PROVIDED ENTRIES:
——

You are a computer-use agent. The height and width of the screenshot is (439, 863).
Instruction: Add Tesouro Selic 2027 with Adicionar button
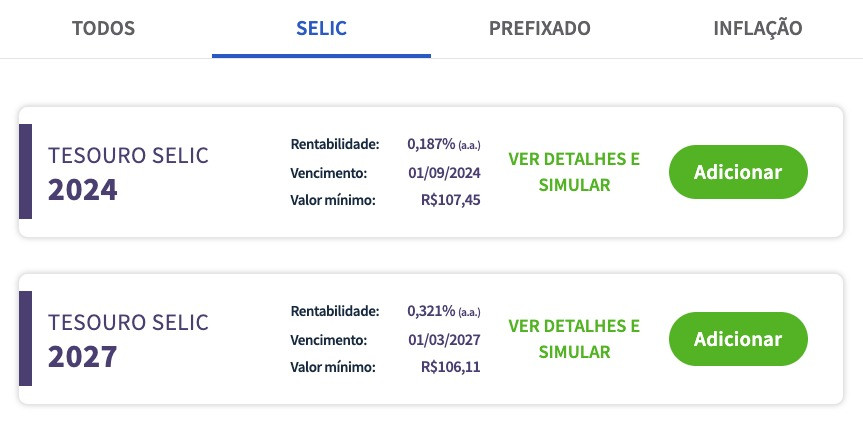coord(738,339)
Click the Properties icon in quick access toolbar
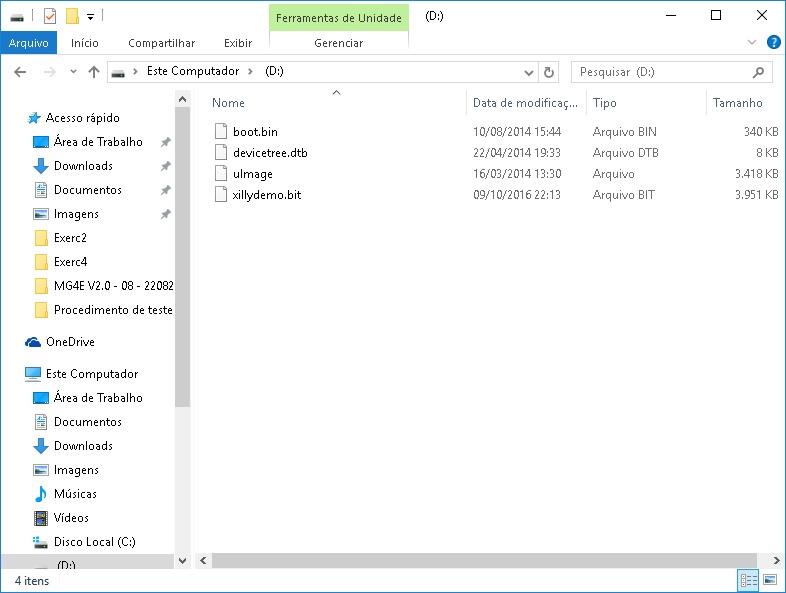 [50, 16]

——

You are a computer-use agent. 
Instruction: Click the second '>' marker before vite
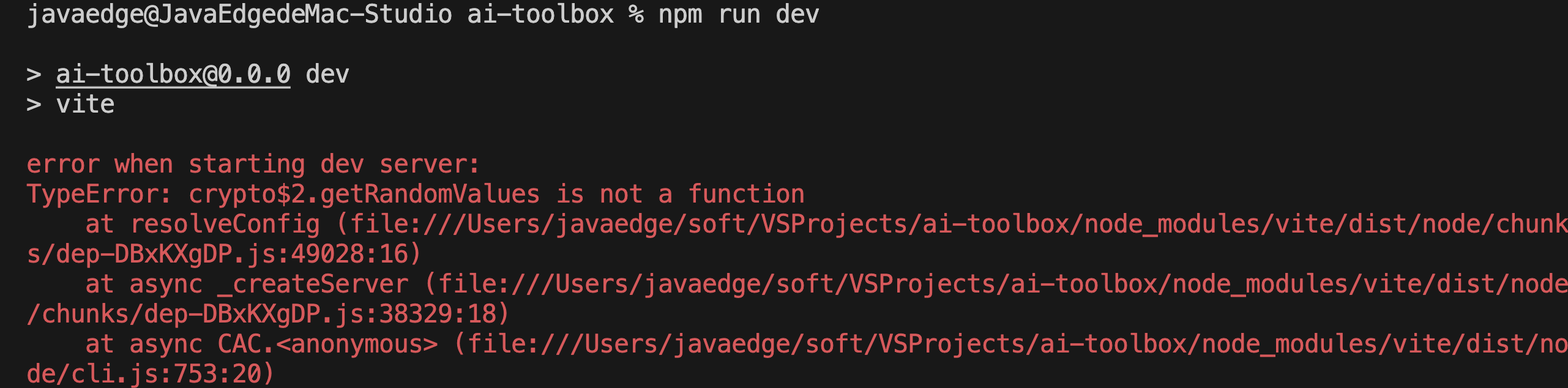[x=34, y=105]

——

Give only the number of lines above that contain the word "Instruction".

2